I am responsable to implement Octopus deploy in my company and first I look at the tool if it matches own requirements. My profile is a Front-End supervisor and I work with a System-Engineer (SE) on this project.
I am busy since some days to configure and deploy some projects and for now the tool works good. Unfortunately I still blocked on a security point asked by the S-E and I need your support to know if an issue exists.
Actually all deploys is done by hand and look like this from the UAT to PROD:
SE: take a copy of the package from public NuGet repository and copy to a private repository (only accessible by SE)
SE: deploy package, follow our procedure, blablabla
SE: deploy the package from their private repository, follow our procedure, blablabla
SE requires to copy the package from the public repository to their repository to avoid that a developer alters the package (bad experiences) but I can’t reproduce this behavior with Octopus.
I tried a custom variable without sucess.

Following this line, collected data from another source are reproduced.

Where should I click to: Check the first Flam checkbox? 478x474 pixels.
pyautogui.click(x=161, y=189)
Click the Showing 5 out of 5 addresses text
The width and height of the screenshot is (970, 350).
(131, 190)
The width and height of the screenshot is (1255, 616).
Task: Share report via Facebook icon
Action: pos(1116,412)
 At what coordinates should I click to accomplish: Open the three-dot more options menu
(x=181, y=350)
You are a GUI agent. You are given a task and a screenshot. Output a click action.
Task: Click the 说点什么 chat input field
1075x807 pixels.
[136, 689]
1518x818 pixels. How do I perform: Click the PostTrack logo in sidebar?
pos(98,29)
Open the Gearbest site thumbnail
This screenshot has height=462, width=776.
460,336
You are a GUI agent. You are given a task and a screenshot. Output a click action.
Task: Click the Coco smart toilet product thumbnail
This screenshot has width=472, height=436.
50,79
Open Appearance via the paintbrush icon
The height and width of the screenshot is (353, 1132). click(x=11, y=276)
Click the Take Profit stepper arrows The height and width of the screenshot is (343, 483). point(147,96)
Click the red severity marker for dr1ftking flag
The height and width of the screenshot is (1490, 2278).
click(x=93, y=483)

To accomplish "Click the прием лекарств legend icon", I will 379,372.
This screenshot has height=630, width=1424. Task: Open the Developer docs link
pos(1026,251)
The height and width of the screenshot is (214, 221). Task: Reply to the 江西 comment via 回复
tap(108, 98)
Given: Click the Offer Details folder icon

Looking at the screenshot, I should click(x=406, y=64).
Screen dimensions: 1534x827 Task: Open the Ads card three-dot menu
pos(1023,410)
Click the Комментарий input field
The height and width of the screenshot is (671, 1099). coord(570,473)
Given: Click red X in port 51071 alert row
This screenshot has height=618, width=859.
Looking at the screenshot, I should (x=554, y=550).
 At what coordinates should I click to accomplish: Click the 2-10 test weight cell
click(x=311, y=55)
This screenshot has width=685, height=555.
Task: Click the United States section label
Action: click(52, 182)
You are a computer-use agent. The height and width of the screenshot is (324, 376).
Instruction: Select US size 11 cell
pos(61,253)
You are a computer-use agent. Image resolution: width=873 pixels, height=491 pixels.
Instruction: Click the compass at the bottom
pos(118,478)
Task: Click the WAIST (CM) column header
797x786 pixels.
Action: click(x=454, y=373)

I tried also to create a specific step to deploy the package from another repository for UAT and PROD but it creates duplicated process and it looses some advantage of Octopus.
Do you see other solutions to this problem?
In Octopus 2.4 it will be possible to use fine-grained permissions to control who can push packages to the Octopus Server’s own built-in NuGet feed. Does this sound like it would meet your requirements? It is possible in that model to allow only one version of a package to be pushed, but never overwritten.
Thank you for your answer.Yes it meets our requirements. I always used repository instead of NuGet feed and then I explored this way.
As you said, actually Octopus allows to overwrite packages in the built-in feed and it doesn’t exist a way to configure it unlike a custom NuGet server feed.
Then I tried with a custom NuGet server feed (don’t allow overwrite configuration) and it works hand in hand with Octopus. I am saved!
In addition to that I can push package in two ways: via NuGet.exe and the PackageExplorer. It’s important for us to have the possibility to use PackageExplorer.
I remarked that it doesn’t work to push a package in the built-in feed from the publish menu of NuGet PackageExplorer. Do you know the reason?
I’ve heard of problems publishing from earlier NuGet client versions (1.x) - we’ve made some changes to the server to fix it, I believe its also part of the 2.4 release.
Glad you’re up and running!